Ibra wrote:
Bernoulli is wrong: or how tse wings will generate lift when flying upside down?
Newton is wrong: downward momentum induced by wing is incorrect (Doug McLean, Understanding Aerodynamics, p. 433)
What do you mean “wrong”? Bernoulli works even when the wing is upside down. And Newton’s laws can’t be “wrong”. Of course the wing has to deflect air downwards. But none of these give a complete understanding of how lift is generated.
Airborne_Again wrote:
But none of these give a complete understanding of how lift is generated
Yes, I mean this ;)
Airborne_Again wrote:
Of course the wing has to deflect air downwards.

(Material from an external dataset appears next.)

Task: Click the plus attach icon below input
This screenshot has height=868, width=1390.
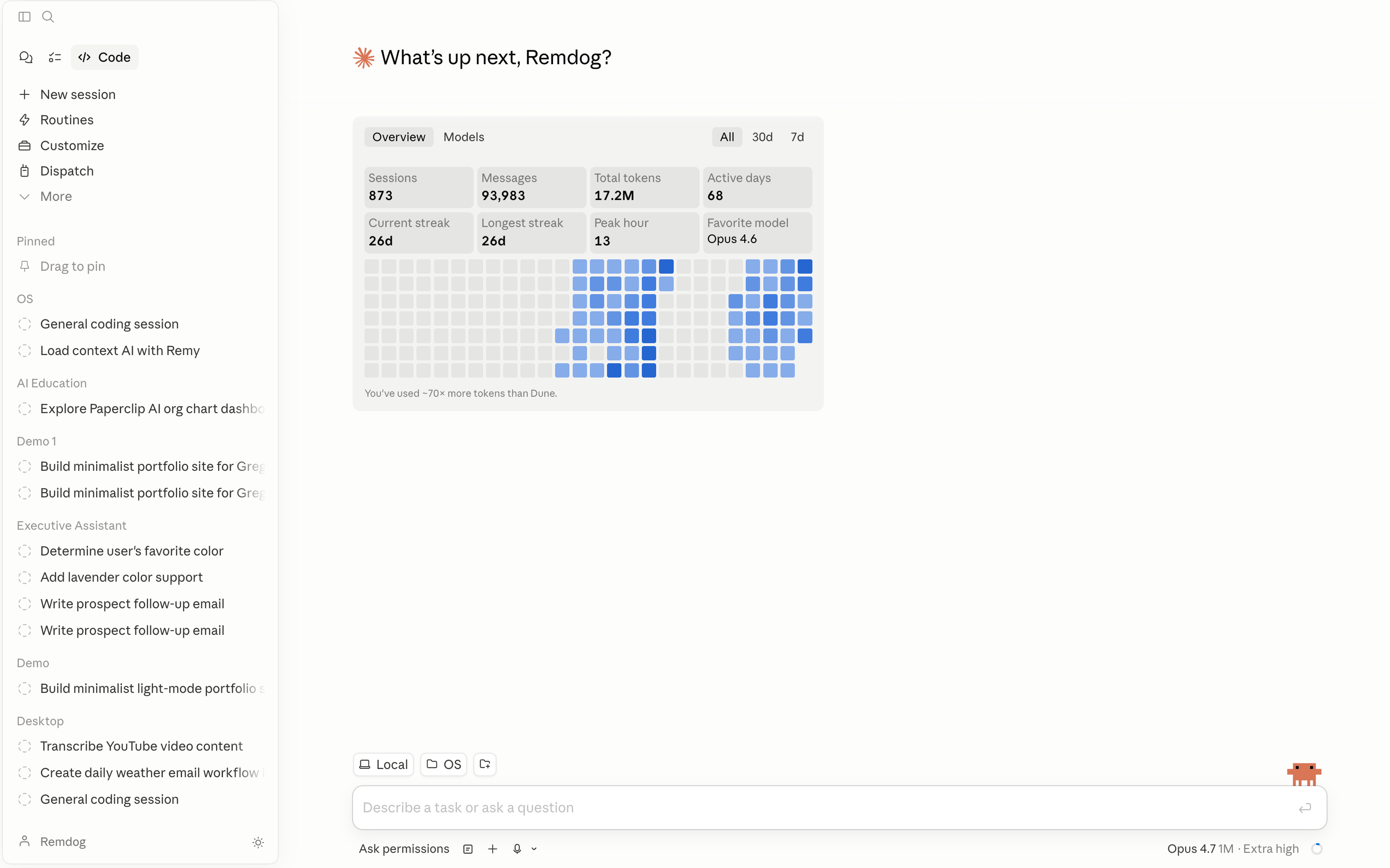Action: (x=493, y=848)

What is misleading is this deflection also happens in front of the wing. The deflection from the rear of the wings centre of pressure only accounts for half of the lift. Further more just as much air is deflected upwards as it deflected downwards so there is no net change in momentum, the statement Of course the wing has to deflect air upwards is equally valid but is obviously confusing.
Using newton laws are very easy to misapply, AFAIK newton himself misapplied his own laws when he tried to theorise how wings work.
Ibra wrote:
This would be the best paper one can get without getting swampedhttp://www3.eng.cam.ac.uk/outreach/Project-resources/Wind-turbine/howwingswork.pdf local copy
A very nice presentation!
Silvaire wrote:
In regard to knowledge applicable to light aircraft design what has been forgotten since the late ‘50s is probably a more extensive list than what may have been learned
Very well put. Also remember that the book is meant for aviators. It’s not an engineering book. It’s not a science paper in cutting edge aerodynamics research, and it’s not a “popular science” book. Also important, it’s a rock solid reference for anyone creating courses and similar.
What is almost always missed on “popular explanations” of lift is the transient phases. What happens when a wing starts from zero velocity and all of a sudden starts to create lift when moving. Well, it doesn’t happen “all of a sudden”. This transition helps to get a mental picture of lift, and in particular circulation.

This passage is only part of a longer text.